Take its Essence, Discard its Dross! Debiasing for Toxic Language Detection via Counterfactual Causal Effect
This addresses bias issues in toxic language detection models, offering a more nuanced debiasing approach that is incremental over existing methods.
The paper tackles lexical bias in toxic language detection by proposing a counterfactual causal debiasing framework that preserves useful impacts while eliminating misleading ones, achieving state-of-the-art performance in accuracy and fairness with improved generalization on out-of-distribution data.

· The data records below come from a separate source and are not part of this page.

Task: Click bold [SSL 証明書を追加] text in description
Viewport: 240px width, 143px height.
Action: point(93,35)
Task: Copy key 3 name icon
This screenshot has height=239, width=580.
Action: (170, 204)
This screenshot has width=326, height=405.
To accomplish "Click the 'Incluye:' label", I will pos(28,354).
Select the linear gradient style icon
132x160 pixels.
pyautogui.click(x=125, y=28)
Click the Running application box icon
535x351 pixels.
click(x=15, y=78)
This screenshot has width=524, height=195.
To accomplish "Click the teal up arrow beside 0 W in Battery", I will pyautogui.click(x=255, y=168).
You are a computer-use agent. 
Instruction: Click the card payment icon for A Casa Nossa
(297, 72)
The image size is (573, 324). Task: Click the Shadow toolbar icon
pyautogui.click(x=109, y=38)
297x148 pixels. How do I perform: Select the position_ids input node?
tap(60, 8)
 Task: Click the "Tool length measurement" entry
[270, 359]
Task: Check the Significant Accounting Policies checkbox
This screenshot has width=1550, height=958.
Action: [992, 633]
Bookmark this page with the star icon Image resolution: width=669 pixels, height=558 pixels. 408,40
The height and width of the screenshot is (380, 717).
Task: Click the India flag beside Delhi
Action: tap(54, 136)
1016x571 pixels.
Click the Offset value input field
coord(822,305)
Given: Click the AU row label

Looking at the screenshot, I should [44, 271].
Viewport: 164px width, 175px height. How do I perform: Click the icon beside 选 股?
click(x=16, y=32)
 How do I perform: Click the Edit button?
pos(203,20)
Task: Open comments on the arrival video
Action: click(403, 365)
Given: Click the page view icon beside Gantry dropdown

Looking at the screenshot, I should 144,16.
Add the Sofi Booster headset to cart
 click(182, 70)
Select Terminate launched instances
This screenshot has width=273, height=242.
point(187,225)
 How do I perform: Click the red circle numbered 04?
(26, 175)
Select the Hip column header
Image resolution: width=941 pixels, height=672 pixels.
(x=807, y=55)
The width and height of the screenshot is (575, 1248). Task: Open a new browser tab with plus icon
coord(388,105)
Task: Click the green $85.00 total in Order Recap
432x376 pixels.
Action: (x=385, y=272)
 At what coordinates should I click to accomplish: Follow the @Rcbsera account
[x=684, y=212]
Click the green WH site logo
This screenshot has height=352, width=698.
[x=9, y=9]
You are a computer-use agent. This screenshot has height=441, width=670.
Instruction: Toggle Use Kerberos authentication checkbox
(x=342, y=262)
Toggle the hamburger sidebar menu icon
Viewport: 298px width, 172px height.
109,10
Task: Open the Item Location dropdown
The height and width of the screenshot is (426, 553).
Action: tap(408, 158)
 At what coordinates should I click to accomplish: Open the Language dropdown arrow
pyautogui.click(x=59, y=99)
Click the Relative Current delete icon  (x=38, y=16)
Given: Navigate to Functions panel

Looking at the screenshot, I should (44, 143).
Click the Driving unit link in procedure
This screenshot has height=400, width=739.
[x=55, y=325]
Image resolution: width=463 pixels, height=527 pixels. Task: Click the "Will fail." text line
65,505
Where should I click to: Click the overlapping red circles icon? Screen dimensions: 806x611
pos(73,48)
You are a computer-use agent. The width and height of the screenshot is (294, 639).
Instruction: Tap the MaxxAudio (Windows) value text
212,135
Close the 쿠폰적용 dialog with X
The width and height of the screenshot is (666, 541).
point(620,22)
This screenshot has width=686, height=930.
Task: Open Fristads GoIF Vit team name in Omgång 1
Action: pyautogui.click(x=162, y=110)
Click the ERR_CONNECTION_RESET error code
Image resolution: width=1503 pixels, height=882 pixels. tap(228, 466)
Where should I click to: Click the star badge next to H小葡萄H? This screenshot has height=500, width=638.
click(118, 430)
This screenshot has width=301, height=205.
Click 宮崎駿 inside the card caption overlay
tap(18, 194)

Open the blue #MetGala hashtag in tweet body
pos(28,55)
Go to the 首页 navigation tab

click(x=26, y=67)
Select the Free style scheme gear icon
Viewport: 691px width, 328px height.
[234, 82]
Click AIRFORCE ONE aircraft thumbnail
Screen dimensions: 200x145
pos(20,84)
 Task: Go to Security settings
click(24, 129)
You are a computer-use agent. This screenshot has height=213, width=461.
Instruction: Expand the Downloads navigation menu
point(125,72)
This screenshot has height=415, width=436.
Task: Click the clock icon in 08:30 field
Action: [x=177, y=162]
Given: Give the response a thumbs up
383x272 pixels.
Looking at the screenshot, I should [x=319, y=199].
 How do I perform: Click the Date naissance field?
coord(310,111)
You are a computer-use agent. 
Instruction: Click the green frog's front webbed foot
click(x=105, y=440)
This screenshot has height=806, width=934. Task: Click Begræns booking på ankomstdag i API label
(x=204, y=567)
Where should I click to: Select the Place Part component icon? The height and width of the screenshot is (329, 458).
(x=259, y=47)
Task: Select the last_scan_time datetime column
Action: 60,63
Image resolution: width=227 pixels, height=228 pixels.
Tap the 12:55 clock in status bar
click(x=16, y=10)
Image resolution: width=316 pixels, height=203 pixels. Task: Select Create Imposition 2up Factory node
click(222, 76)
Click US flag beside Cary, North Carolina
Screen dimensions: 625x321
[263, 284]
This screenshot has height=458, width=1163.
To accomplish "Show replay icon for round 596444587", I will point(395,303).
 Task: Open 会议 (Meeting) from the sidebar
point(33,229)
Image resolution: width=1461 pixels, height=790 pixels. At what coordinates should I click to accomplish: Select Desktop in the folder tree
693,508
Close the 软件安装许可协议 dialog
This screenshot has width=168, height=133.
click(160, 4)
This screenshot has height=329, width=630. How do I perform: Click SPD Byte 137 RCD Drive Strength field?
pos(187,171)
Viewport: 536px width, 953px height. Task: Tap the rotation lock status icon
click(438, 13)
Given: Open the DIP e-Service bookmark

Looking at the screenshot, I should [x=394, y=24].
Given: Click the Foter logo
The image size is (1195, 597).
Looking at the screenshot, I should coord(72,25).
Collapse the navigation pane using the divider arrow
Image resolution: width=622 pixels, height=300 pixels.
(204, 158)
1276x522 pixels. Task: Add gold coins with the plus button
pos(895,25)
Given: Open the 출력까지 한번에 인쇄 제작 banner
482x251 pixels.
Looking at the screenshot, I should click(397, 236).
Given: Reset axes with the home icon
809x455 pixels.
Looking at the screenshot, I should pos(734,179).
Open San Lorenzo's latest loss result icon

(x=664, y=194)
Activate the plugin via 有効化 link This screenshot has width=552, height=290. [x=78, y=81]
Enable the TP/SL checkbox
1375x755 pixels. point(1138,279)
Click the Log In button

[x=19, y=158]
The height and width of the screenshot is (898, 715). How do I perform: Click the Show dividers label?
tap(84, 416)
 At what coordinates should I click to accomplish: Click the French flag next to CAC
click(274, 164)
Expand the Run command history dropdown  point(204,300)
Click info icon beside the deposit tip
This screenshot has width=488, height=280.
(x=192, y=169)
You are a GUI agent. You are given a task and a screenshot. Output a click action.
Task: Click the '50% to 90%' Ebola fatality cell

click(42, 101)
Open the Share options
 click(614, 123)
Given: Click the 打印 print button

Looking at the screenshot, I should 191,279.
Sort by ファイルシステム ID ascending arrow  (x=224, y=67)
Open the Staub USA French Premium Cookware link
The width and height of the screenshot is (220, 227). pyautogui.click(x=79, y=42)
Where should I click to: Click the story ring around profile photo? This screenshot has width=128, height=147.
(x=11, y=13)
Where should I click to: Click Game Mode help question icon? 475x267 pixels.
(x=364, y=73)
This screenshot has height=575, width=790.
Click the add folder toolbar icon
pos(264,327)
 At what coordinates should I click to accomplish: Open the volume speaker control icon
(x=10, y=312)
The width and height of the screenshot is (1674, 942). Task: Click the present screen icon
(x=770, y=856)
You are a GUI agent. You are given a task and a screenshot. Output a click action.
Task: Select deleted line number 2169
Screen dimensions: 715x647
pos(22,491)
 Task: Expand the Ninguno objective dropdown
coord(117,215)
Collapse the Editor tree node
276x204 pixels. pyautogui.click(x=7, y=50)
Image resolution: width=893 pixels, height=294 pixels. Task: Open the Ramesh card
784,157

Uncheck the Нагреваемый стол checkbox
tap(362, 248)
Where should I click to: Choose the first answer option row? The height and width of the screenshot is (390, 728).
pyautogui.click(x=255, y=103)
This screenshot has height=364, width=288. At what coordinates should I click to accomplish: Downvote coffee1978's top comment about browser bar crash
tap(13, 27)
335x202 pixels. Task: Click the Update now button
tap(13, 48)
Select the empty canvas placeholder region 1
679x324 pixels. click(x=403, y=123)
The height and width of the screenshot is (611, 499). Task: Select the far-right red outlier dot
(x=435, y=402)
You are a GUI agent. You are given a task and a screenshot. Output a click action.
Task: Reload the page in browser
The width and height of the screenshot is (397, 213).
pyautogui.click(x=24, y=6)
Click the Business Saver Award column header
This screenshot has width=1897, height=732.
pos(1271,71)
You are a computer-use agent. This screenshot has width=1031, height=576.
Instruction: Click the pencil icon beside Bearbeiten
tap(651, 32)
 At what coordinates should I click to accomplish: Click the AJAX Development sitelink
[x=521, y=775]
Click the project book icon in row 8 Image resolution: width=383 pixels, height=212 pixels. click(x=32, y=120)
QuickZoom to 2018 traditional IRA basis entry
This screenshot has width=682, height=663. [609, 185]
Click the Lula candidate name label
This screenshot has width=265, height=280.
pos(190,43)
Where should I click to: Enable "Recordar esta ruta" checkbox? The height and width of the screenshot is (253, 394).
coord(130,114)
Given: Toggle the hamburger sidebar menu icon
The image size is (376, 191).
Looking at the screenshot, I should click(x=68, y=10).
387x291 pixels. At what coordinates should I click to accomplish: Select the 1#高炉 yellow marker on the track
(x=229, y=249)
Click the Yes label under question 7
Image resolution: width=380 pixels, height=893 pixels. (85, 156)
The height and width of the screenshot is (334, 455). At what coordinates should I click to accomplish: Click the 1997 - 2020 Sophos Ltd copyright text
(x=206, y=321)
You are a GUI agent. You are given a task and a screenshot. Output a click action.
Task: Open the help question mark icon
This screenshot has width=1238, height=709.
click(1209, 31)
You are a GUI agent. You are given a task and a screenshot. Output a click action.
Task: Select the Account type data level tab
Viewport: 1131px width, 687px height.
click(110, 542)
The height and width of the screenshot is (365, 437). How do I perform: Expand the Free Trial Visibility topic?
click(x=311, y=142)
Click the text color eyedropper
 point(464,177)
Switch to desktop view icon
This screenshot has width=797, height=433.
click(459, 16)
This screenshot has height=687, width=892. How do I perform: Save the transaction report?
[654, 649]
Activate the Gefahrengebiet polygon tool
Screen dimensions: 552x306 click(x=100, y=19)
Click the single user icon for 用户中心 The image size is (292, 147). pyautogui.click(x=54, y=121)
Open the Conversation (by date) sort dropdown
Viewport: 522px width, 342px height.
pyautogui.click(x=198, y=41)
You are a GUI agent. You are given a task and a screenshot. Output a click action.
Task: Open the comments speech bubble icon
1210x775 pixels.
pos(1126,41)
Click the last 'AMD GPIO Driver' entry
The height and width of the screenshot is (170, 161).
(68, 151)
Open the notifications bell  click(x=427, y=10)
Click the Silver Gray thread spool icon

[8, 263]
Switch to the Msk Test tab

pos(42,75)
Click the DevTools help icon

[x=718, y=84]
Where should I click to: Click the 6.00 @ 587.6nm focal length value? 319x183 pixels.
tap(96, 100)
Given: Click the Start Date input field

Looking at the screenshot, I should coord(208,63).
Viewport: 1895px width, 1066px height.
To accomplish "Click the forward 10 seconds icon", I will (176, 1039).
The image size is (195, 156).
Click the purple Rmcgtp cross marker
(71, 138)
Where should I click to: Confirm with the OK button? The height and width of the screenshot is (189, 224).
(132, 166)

Current methods of toxic language detection (TLD) typically rely on specific tokens to conduct decisions, which makes them suffer from lexical bias, leading to inferior performance and generalization. Lexical bias has both "useful" and "misleading" impacts on understanding toxicity. Unfortunately, instead of distinguishing between these impacts, current debiasing methods typically eliminate them indiscriminately, resulting in a degradation in the detection accuracy of the model. To this end, we propose a Counterfactual Causal Debiasing Framework (CCDF) to mitigate lexical bias in TLD. It preserves the "useful impact" of lexical bias and eliminates the "misleading impact". Specifically, we first represent the total effect of the original sentence and biased tokens on decisions from a causal view. We then conduct counterfactual inference to exclude the direct causal effect of lexical bias from the total effect. Empirical evaluations demonstrate that the debiased TLD model incorporating CCDF achieves state-of-the-art performance in both accuracy and fairness compared to competitive baselines applied on several vanilla models. The generalization capability of our model outperforms current debiased models for out-of-distribution data.